Extract the rows below, reproducing every line exactly as it appears.

-- BEGIN DATA SECTION --

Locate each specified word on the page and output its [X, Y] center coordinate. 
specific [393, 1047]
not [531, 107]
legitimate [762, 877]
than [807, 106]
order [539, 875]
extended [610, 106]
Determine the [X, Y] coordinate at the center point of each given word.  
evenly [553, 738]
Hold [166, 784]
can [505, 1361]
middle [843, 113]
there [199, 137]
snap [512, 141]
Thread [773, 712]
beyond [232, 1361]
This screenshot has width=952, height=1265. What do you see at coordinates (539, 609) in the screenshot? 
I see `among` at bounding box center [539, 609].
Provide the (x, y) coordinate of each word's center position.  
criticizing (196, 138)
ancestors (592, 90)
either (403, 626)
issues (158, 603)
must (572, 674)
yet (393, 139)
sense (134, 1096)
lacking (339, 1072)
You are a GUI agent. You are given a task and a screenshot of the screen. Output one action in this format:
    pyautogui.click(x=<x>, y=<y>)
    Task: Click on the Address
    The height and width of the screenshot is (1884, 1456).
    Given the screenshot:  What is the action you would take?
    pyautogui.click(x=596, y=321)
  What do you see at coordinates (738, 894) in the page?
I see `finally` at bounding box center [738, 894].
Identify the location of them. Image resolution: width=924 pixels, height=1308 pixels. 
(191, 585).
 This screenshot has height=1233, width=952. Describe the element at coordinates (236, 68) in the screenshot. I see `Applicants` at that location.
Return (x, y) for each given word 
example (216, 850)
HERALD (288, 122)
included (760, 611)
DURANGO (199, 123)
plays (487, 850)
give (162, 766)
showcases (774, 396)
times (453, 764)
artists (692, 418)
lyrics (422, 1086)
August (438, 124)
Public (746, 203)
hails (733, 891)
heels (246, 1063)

-- END DATA SECTION --

- TASK RESULT -
Locate each specified word on the page and output its [X, Y] center coordinate. 
specific [393, 1047]
not [531, 107]
legitimate [762, 877]
than [807, 106]
order [539, 875]
extended [610, 106]
Determine the [X, Y] coordinate at the center point of each given word.  
evenly [553, 738]
Hold [166, 784]
can [505, 1361]
middle [843, 113]
there [199, 137]
snap [512, 141]
Thread [773, 712]
beyond [232, 1361]
This screenshot has width=952, height=1265. What do you see at coordinates (539, 609) in the screenshot? 
I see `among` at bounding box center [539, 609].
Provide the (x, y) coordinate of each word's center position.  
criticizing (196, 138)
ancestors (592, 90)
either (403, 626)
issues (158, 603)
must (572, 674)
yet (393, 139)
sense (134, 1096)
lacking (339, 1072)
You are a GUI agent. You are given a task and a screenshot of the screen. Output one action in this format:
    pyautogui.click(x=<x>, y=<y>)
    Task: Click on the Address
    The height and width of the screenshot is (1884, 1456).
    Given the screenshot:  What is the action you would take?
    pyautogui.click(x=596, y=321)
  What do you see at coordinates (738, 894) in the page?
I see `finally` at bounding box center [738, 894].
Identify the location of them. Image resolution: width=924 pixels, height=1308 pixels. 
(191, 585).
 This screenshot has height=1233, width=952. Describe the element at coordinates (236, 68) in the screenshot. I see `Applicants` at that location.
Return (x, y) for each given word 
example (216, 850)
HERALD (288, 122)
included (760, 611)
DURANGO (199, 123)
plays (487, 850)
give (162, 766)
showcases (774, 396)
times (453, 764)
artists (692, 418)
lyrics (422, 1086)
August (438, 124)
Public (746, 203)
hails (733, 891)
heels (246, 1063)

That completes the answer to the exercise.